The unregulated labor market runs on familiar principles. Jobs tend to go to low bidders, to workers with valued skills and to workers who are hungry enough to get to the trucks first. But racial stereotypes also exert an influence. Everyone agrees that it's better to be brown than to be black.

Jose Diaz, 38, an illegal immigrant from Michoacan, Mexico, said he regularly saw employers shun African American workers. "They don't want to pick them up because they don't like to work," he said.

"It's 100% true that we work harder than they do," said Victor Reyes, 45, an illegal immigrant from Guatemala, confident that his comments in Spanish would go unnoticed by the black workers within earshot.
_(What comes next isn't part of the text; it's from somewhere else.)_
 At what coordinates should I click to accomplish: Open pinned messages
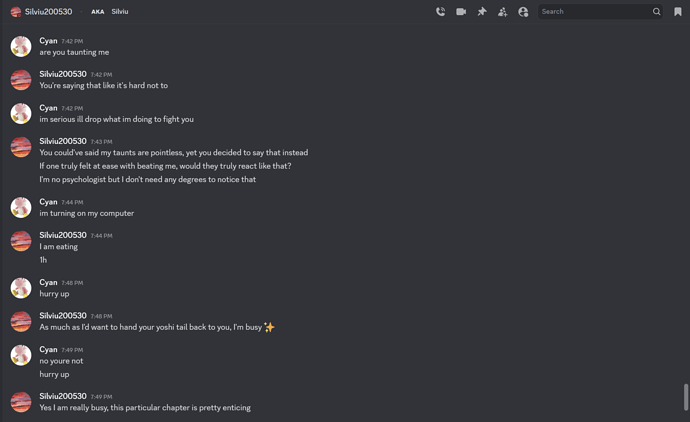click(x=482, y=12)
It was a cold Tuesday morning. Reyes and the other men were spread out on a long sidewalk bordering the vast shopping mall complex. Blacks mingled with blacks, Latinos with Latinos -- a social segregation that is mostly the result of the language barrier.

Technically, the mall property is off-limits to the workers. They are under close watch by security guards who call police if anyone is caught loitering without the intent to shop. But if an employer and laborer can strike a deal fast enough, they can usually leave together without fear of a penalty.

Over the course of four mornings, many employers, though not all, were seen picking Latinos over blacks. They would not comment.